**Material provided**.
....
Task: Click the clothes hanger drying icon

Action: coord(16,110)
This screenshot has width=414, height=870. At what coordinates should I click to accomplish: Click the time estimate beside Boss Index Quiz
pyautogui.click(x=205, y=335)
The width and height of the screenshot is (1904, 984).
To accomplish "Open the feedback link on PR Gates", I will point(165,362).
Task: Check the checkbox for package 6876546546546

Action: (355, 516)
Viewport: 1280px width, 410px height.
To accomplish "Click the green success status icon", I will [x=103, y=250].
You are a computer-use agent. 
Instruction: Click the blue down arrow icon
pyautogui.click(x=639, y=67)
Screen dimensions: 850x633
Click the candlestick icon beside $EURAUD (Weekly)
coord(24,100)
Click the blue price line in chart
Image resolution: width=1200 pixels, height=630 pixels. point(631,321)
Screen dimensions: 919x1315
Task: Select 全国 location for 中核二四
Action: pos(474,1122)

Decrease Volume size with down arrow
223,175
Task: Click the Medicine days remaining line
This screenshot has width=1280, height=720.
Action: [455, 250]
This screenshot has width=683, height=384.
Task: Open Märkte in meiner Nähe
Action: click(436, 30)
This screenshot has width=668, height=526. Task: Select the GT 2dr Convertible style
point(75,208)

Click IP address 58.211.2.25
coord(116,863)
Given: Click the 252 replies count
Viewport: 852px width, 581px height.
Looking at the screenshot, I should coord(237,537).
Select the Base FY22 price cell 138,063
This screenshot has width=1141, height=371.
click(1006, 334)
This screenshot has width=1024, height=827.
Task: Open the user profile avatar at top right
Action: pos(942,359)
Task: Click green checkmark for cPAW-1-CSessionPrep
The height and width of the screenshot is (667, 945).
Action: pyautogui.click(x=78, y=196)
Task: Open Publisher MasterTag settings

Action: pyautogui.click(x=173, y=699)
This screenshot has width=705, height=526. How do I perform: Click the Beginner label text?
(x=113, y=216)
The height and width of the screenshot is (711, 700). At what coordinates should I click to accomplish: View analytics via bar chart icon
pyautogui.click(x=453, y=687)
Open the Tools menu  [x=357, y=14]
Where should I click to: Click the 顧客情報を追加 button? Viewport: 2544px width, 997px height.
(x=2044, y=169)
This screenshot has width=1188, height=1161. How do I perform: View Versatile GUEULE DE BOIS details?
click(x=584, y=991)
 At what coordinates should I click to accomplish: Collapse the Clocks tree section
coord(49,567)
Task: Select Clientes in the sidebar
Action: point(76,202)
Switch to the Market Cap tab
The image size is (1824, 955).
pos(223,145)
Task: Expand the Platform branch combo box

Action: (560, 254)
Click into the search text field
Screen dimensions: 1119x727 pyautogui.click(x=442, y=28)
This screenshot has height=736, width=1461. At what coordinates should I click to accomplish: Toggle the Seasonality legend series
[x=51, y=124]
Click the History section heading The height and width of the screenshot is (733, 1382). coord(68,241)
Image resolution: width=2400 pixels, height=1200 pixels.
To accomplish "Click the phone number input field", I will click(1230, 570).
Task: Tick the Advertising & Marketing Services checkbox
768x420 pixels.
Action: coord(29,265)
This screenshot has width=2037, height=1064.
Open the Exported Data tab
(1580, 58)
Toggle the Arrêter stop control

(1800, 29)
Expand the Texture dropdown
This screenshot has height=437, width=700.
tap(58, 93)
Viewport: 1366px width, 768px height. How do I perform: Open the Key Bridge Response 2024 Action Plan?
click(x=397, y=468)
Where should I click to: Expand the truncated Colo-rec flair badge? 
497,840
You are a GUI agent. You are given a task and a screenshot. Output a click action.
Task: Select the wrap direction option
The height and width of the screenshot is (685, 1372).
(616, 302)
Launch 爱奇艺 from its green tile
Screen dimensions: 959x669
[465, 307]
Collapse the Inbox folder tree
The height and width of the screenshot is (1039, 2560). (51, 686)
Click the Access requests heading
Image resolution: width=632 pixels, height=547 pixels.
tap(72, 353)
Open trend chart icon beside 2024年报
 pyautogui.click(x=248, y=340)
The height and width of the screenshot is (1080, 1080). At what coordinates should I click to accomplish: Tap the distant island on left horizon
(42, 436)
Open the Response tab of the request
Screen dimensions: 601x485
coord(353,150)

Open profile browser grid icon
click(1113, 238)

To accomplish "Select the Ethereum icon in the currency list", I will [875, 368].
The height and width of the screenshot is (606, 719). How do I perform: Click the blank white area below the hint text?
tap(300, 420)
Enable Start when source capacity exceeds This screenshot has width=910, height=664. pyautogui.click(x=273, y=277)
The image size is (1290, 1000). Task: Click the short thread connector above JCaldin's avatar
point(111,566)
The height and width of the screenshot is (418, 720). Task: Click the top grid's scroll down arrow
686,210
....
**What you are asked to do**. Word for word, give the records again.

**Expected answer**.
Task: Click the clothes hanger drying icon

Action: coord(16,110)
This screenshot has width=414, height=870. At what coordinates should I click to accomplish: Click the time estimate beside Boss Index Quiz
pyautogui.click(x=205, y=335)
The width and height of the screenshot is (1904, 984).
To accomplish "Open the feedback link on PR Gates", I will point(165,362).
Task: Check the checkbox for package 6876546546546

Action: (355, 516)
Viewport: 1280px width, 410px height.
To accomplish "Click the green success status icon", I will [x=103, y=250].
You are a computer-use agent. 
Instruction: Click the blue down arrow icon
pyautogui.click(x=639, y=67)
Screen dimensions: 850x633
Click the candlestick icon beside $EURAUD (Weekly)
coord(24,100)
Click the blue price line in chart
Image resolution: width=1200 pixels, height=630 pixels. point(631,321)
Screen dimensions: 919x1315
Task: Select 全国 location for 中核二四
Action: pos(474,1122)

Decrease Volume size with down arrow
223,175
Task: Click the Medicine days remaining line
This screenshot has width=1280, height=720.
Action: [455, 250]
This screenshot has width=683, height=384.
Task: Open Märkte in meiner Nähe
Action: click(436, 30)
This screenshot has width=668, height=526. Task: Select the GT 2dr Convertible style
point(75,208)

Click IP address 58.211.2.25
coord(116,863)
Given: Click the 252 replies count
Viewport: 852px width, 581px height.
Looking at the screenshot, I should coord(237,537).
Select the Base FY22 price cell 138,063
This screenshot has width=1141, height=371.
click(1006, 334)
This screenshot has width=1024, height=827.
Task: Open the user profile avatar at top right
Action: pos(942,359)
Task: Click green checkmark for cPAW-1-CSessionPrep
The height and width of the screenshot is (667, 945).
Action: pyautogui.click(x=78, y=196)
Task: Open Publisher MasterTag settings

Action: pyautogui.click(x=173, y=699)
This screenshot has width=705, height=526. How do I perform: Click the Beginner label text?
(x=113, y=216)
The height and width of the screenshot is (711, 700). At what coordinates should I click to accomplish: View analytics via bar chart icon
pyautogui.click(x=453, y=687)
Open the Tools menu  [x=357, y=14]
Where should I click to: Click the 顧客情報を追加 button? Viewport: 2544px width, 997px height.
(x=2044, y=169)
This screenshot has width=1188, height=1161. How do I perform: View Versatile GUEULE DE BOIS details?
click(x=584, y=991)
 At what coordinates should I click to accomplish: Collapse the Clocks tree section
coord(49,567)
Task: Select Clientes in the sidebar
Action: point(76,202)
Switch to the Market Cap tab
The image size is (1824, 955).
pos(223,145)
Task: Expand the Platform branch combo box

Action: (560, 254)
Click into the search text field
Screen dimensions: 1119x727 pyautogui.click(x=442, y=28)
This screenshot has height=736, width=1461. At what coordinates should I click to accomplish: Toggle the Seasonality legend series
[x=51, y=124]
Click the History section heading The height and width of the screenshot is (733, 1382). coord(68,241)
Image resolution: width=2400 pixels, height=1200 pixels.
To accomplish "Click the phone number input field", I will click(1230, 570).
Task: Tick the Advertising & Marketing Services checkbox
768x420 pixels.
Action: coord(29,265)
This screenshot has width=2037, height=1064.
Open the Exported Data tab
(1580, 58)
Toggle the Arrêter stop control

(1800, 29)
Expand the Texture dropdown
This screenshot has height=437, width=700.
tap(58, 93)
Viewport: 1366px width, 768px height. How do I perform: Open the Key Bridge Response 2024 Action Plan?
click(x=397, y=468)
Where should I click to: Expand the truncated Colo-rec flair badge? 
497,840
You are a GUI agent. You are given a task and a screenshot. Output a click action.
Task: Select the wrap direction option
The height and width of the screenshot is (685, 1372).
(616, 302)
Launch 爱奇艺 from its green tile
Screen dimensions: 959x669
[465, 307]
Collapse the Inbox folder tree
The height and width of the screenshot is (1039, 2560). (51, 686)
Click the Access requests heading
Image resolution: width=632 pixels, height=547 pixels.
tap(72, 353)
Open trend chart icon beside 2024年报
 pyautogui.click(x=248, y=340)
The height and width of the screenshot is (1080, 1080). At what coordinates should I click to accomplish: Tap the distant island on left horizon
(42, 436)
Open the Response tab of the request
Screen dimensions: 601x485
coord(353,150)

Open profile browser grid icon
click(1113, 238)

To accomplish "Select the Ethereum icon in the currency list", I will [875, 368].
The height and width of the screenshot is (606, 719). How do I perform: Click the blank white area below the hint text?
tap(300, 420)
Enable Start when source capacity exceeds This screenshot has width=910, height=664. pyautogui.click(x=273, y=277)
The image size is (1290, 1000). Task: Click the short thread connector above JCaldin's avatar
point(111,566)
The height and width of the screenshot is (418, 720). Task: Click the top grid's scroll down arrow
686,210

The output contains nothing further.